I bought this specifically for a backpacking trip, it is ultra light and folds down into nothing! It makes a fantastic cup of coffee quickly for one in seconds.
Not a bad idea, but doesn’t hold the water long enough to brew the coffee grounds fully. Needs to be used with a paper cone filter to slow the water flow down.
Genius product. Insanely light. Precise flow rate for maximum tasteyness. No paper filter waste so I use it in the frontcountry as well. Well done GSI
Works well and is lighter and more compact than others I’ve tried plus it doesn’t take filters! Stoked on this one.
This is great! Love that we can leave this packed with our backpacking stove. Light weight and packs down small.
I love this coffee filter. I use it for backpacking. Fast, easy, and much smaller than any coffee pot or press.
The cliff bars are tasty! The water bladder works great. The dish basin I have yet to use nor the coffee maker.
This product speaks for itself. It is very compact and convenient, easy to us, and functional for your needs.
Collapses for storage inside Snow Peak soloist. I now use this at home for everyday cups o’ Joe.
Works perfect - makes a great little cup of coffee. No complaints at all.

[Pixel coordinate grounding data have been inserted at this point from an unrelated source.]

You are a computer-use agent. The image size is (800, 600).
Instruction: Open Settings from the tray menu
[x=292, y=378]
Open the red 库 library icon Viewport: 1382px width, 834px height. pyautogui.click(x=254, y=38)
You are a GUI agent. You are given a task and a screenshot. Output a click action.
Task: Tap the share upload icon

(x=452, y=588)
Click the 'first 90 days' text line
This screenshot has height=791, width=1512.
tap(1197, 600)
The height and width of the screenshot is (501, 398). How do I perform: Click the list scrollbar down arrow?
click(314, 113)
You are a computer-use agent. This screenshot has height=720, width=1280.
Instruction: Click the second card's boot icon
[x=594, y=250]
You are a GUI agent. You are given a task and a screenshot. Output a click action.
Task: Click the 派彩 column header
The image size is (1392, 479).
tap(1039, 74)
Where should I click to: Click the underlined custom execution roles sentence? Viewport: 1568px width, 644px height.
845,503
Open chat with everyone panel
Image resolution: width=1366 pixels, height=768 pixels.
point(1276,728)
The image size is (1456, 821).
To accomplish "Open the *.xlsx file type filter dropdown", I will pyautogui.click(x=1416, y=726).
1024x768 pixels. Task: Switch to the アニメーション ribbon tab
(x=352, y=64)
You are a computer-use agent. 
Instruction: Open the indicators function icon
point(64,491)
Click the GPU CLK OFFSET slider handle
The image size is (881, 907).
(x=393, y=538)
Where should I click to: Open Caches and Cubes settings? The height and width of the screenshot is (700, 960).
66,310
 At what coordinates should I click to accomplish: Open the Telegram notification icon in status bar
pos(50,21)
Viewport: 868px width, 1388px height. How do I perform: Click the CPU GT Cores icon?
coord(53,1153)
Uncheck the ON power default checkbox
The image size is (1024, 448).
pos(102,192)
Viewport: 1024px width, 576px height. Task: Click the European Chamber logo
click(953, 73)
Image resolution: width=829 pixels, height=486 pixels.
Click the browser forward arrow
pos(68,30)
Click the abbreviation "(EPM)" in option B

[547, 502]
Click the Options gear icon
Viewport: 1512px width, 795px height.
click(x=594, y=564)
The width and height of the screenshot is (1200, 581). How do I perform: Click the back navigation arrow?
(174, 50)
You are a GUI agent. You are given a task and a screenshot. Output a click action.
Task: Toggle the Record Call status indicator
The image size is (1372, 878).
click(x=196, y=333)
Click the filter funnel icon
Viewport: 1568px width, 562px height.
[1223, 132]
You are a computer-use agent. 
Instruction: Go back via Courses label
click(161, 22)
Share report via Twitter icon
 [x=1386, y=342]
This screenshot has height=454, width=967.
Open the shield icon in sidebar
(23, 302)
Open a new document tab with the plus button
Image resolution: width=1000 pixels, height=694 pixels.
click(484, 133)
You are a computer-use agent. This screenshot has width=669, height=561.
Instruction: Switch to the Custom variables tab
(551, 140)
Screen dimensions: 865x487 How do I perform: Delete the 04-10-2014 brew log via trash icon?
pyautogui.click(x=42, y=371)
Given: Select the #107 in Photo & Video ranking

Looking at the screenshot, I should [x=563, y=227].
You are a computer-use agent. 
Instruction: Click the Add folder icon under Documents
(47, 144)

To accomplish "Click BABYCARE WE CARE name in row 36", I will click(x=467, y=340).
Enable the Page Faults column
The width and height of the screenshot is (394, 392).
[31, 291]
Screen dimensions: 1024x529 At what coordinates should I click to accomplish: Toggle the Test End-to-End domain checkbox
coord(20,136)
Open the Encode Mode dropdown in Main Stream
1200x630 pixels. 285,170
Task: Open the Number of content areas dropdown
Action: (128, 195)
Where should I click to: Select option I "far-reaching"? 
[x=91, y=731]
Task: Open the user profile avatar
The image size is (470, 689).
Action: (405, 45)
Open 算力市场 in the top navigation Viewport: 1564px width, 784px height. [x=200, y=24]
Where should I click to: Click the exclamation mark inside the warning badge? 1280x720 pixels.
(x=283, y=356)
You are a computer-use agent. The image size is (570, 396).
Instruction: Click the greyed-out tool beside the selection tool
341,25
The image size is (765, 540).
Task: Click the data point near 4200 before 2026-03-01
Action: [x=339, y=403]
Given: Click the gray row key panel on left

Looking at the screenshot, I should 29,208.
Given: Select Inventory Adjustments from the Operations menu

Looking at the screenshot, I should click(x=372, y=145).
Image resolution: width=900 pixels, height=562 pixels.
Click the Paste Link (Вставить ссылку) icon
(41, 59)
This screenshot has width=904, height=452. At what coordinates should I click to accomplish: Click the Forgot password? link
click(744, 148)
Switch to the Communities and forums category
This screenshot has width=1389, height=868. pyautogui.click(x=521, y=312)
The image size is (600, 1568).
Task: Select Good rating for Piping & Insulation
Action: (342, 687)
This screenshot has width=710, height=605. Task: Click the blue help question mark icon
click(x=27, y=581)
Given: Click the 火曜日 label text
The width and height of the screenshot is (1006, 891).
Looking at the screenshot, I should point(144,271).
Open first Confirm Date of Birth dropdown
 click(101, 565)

Simple and very effective. Won't go on another hike without this
Great product. Packs easy works fast. Simple to use
Small, lightweight, super-handy, makes good coffee
It took me a year of mediocre results (weak coffee, too long to brew, too hard to clean) to finally find the right internet resources to learn how to use -- and love -- this gadget. Read about and watch videos on "pour over" coffee. Yes, they are coffee snobs, no they are not backpackers. BUT, the technique needs to be applied to this gadget. The high end pour over technique sells you on a special kettle from which to pour the water over the drip chamber -- the kettle delivers a thin, steady stream. Of course, we can't take that STEEL kettle on our back and many folks complained that the the kettle lets the finished product get too cold), but I found a solution! It is a 10 ounce insulated plastic travel mug (the maker is famous and only recently came out this this small 10 ounce version) and the vent (not the mouth opening) for the sipping lid delivers a thin, steady stream whilst keeping the water hot! Watch the videos, use a #2 or #4 cone filter, add 1 tablespoon very fine grind coffee to the set up, heat 9 ounces of water to boiling -- pour the water into the insulated travel mug (this gets the temp to the magic 200 degrees) then pour just a teaspoon of the water over the coffee through the vent hole of the travel mug. Wait 20 seconds or so for the "bloom" -- then pour the rest of the water over the coffee grounds, keeping the stream over the grinds, not the filter. Nirvana - the filter does not clog (I guess because the stream keeps the tiny pieces floated) and the time it takes to brew is now very fast! Oh, my gosh this is great coffee! Use freshly ground coffee (I individually vacuum pack the amount I need per day on the trail and hotel).